Smarter Peer-Referral Recruitment for Public Health
A team led by Lingkai Kong and colleagues at institutions including work associated with Milind Tambe — a prominent researcher in AI for social good — has proposed a new planning framework for respondent-driven sampling (RDS), a method public health agencies use to study and intervene among populations affected by infectious diseases, such as intravenous drug users or unhoused individuals.
These "hidden populations" are difficult to reach through traditional surveys. RDS works by asking known participants to recruit peers from their own social networks, spreading outreach organically. However, allocating limited referral resources efficiently across multiple recruitment rounds is a complex planning problem.

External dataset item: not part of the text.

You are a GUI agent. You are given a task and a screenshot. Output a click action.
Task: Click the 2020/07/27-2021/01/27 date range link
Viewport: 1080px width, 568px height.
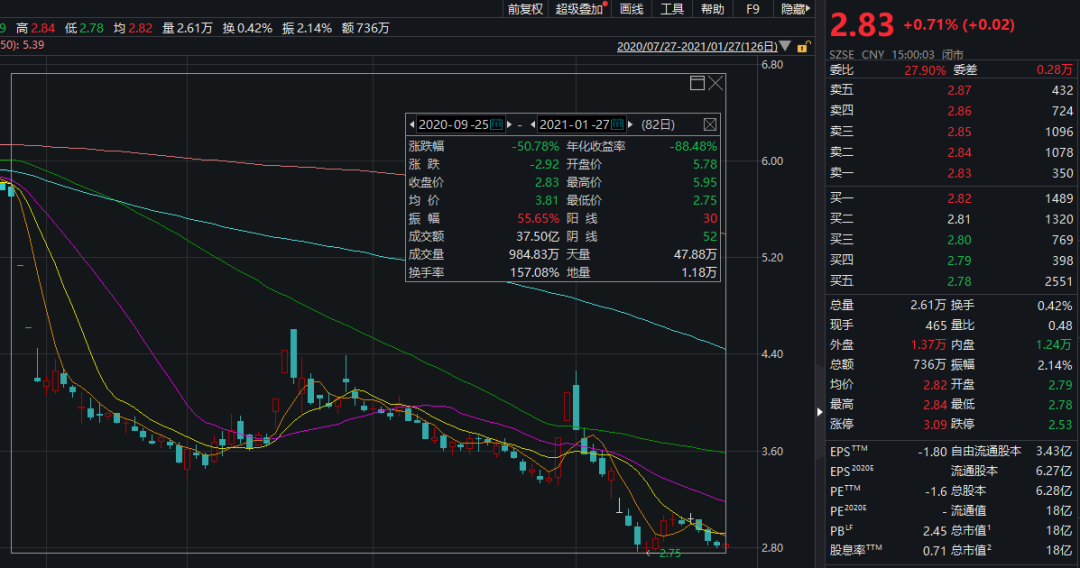696,46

Prior approaches simplified the problem by assuming new recruits were drawn randomly from a uniform population — an assumption the researchers argue misrepresents how real peer recruitment works. In practice, people tend to refer others who are similar to themselves, a phenomenon known as homophily.

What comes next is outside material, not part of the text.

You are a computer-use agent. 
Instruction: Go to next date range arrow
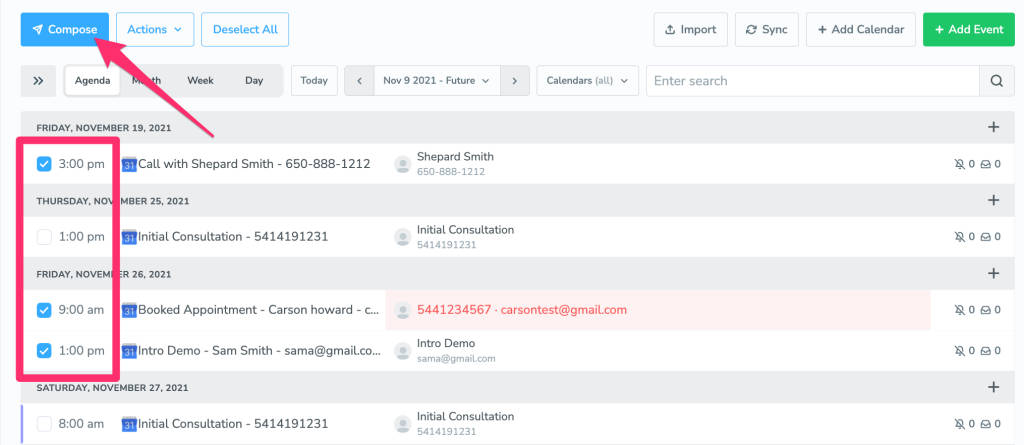pos(514,81)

The team's proposed method, Generative Frontier Planning (GFP), uses learned generative models to better anticipate who future recruits are likely to be, based on the characteristics of current participants. A key algorithmic innovation allows the planner to avoid computationally expensive Monte Carlo simulations by substituting a mathematically structured surrogate value function. The approach also benefits from a "diminishing returns" property that enables a computationally efficient greedy allocation strategy — proven to achieve at least 63% of the theoretical optimum in each round.
Tested on simulations calibrated to a real RDS dataset, GFP outperformed several baselines including reinforcement learning and random allocation approaches.
Noise-Resistant Reinforcement Learning for Product Recommendations
The second paper, from a team at an e-commerce research group including Kewei Xu and colleagues, addresses a problem in applying reinforcement learning (RL) to generative recommendation systems — the AI models that suggest products to shoppers.
RL is appealing for recommendation because it can optimise for user outcomes beyond simple imitation of past behaviour. But it depends heavily on a trustworthy reward signal — typically a "ranker" model trained on historical user interaction data. The researchers found that such rankers, trained on biased historical logs, produce unreliable signals for a significant fraction of training examples.
Their analysis found that RL-based training is genuinely helpful only when two conditions hold simultaneously: the recommendation model is uncertain about the best answer, and the ranker can clearly distinguish correct from incorrect recommendations. When either condition fails, forcing RL-style updates can actively harm performance.
Their proposed framework, AdaGRPO, addresses this by treating RL updates as selective rather than universal. For each training example, the system checks whether both conditions are met; if not, it falls back to standard supervised learning. In large-scale A/B testing on a production e-commerce platform, AdaGRPO delivered statistically significant improvements in click-through rate and user dwell time compared to fixed-blend training approaches.